**Questions:**
[1] Answer these questions from the SFB16 board math page, one line each:
(a) What share of the board blend does 4for4 contribute?
(b) What positional replacement is set for TE?
(c) What does a positive value mean under the value formula?
[2] Reproduce the passage of the SFB16 board math page starting with "- 4. Value = ADP" and going on through "26% when covered.".

**Document segment:**
****************
The Math. No black box.
Exactly how the SFB16 board is built — sources, weights, the value model, and every strategy formula.
The live blend is eight sources, normalized.
Every source in the board blend contributes a declared share. The weight math is simple and visible.
WyattFFB
14.7%
SFB16 projected points
4for4
14.9%
SFB projected points + Bonus Reliance + live draft ADP
FTN
14.0%
public SFB16 overall rank
RotoWire
12.6%
SFB16 overall rank + ADP
War Room Editorial
12.2%
SFB-tuned editorial rank
Fantasy Alarm
11.5%
public SFB16 player rankings table
Fantasy Six Pack
10.5%
SFB16 projected score + ADP
SFB ADP Market
9.6%
average draft position blended from ingested ADP sources
Consensus, but source-aware.
The board does not raw-average ranks from mismatched pools.
- 1. z-score each source's ranks within its own pool.
- 2. Apply the normalized source weights to build a weighted composite.
- 3. Create break-based tiers: a new tier starts where the value gap jumps.
- 4. Value = ADP − our rank. Positive means the market lets him slide.
Consensus base, VOR context.
The base board is the trusted consensus rank on a smooth curve; projected-points VOR sizes positional context.
- 1. Blend raw SFB points from Wyatt, 4for4, and Fantasy Six Pack at 37% / 37% / 26% when covered.
- 2. Set positional replacement by projected points: QB20, RB36, WR54, TE13.
- 3. VOR = projected points − positional replacement; negative values are allowed below replacement.
- 4. Base value = 600·e^-((consensus rank − 1)/60), so the base sort exactly matches consensus.
****************
**Given information:**
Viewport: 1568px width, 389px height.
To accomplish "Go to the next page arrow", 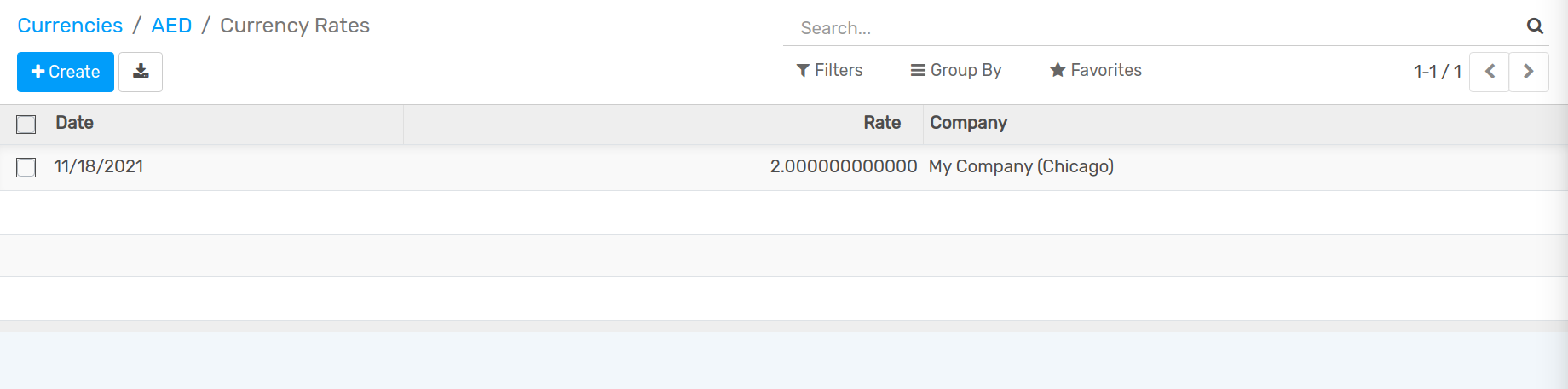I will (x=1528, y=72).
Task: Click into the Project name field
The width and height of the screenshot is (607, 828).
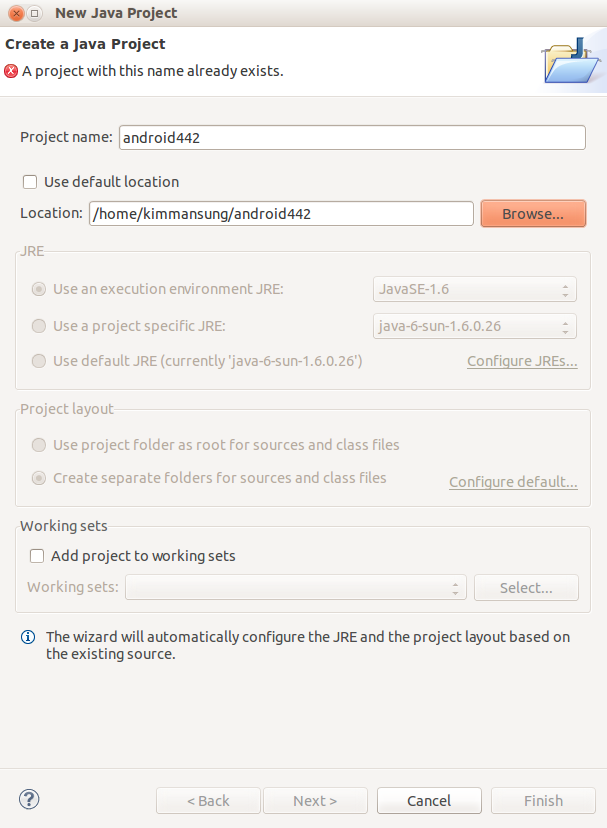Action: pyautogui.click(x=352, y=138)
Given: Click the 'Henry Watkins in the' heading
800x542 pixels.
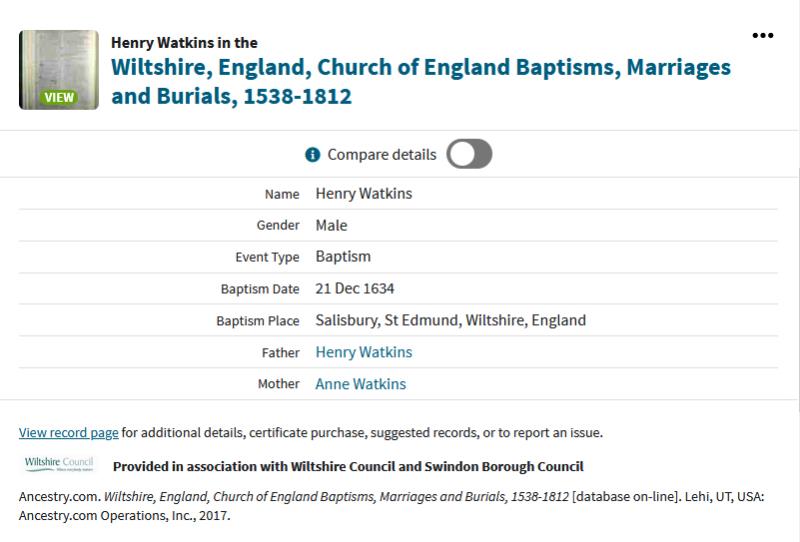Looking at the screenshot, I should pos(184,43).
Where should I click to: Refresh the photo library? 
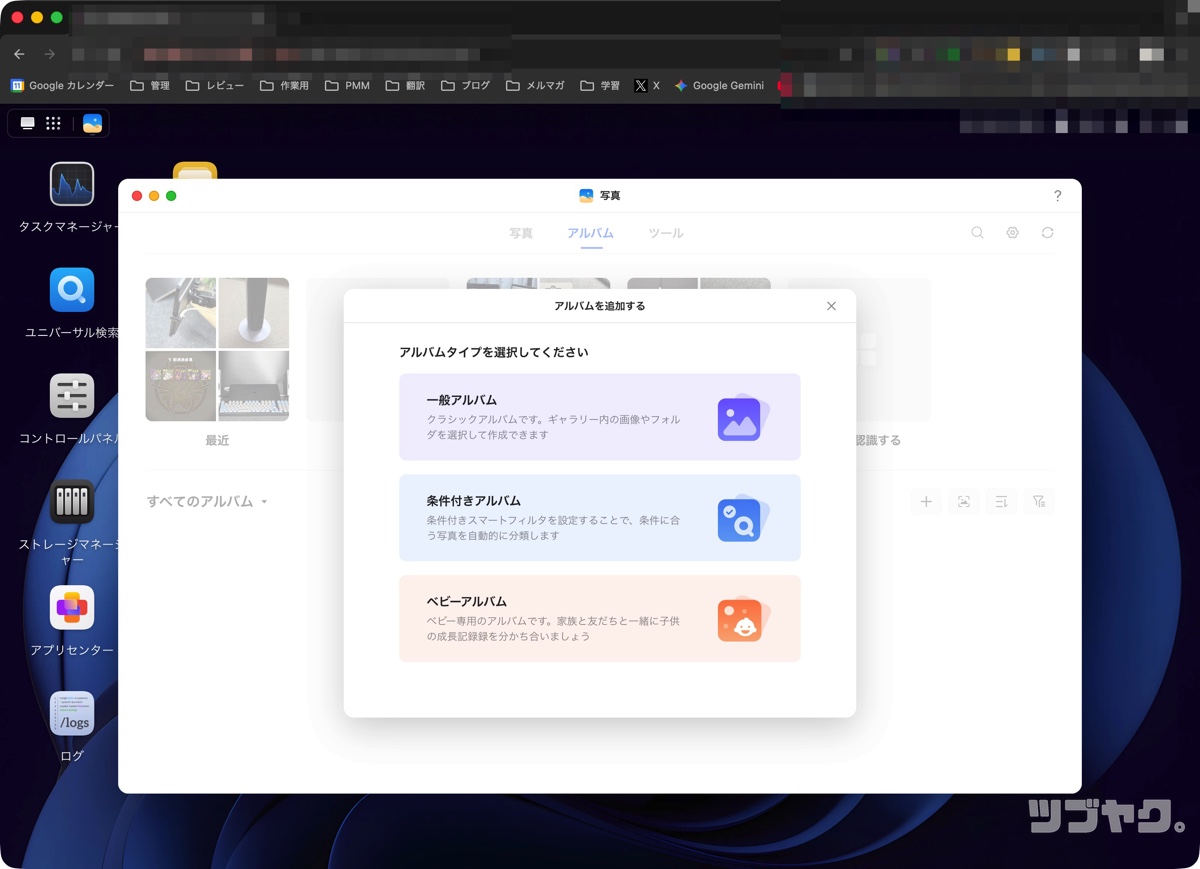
****************
**Task solutions:**
[1]
(a) 14.9%
(b) TE13
(c) The market lets him slide.

[2]
- 4. Value = ADP − our rank. Positive means the market lets him slide.
Consensus base, VOR context.
The base board is the trusted consensus rank on a smooth curve; projected-points VOR sizes positional context.
- 1. Blend raw SFB points from Wyatt, 4for4, and Fantasy Six Pack at 37% / 37% / 26% when covered.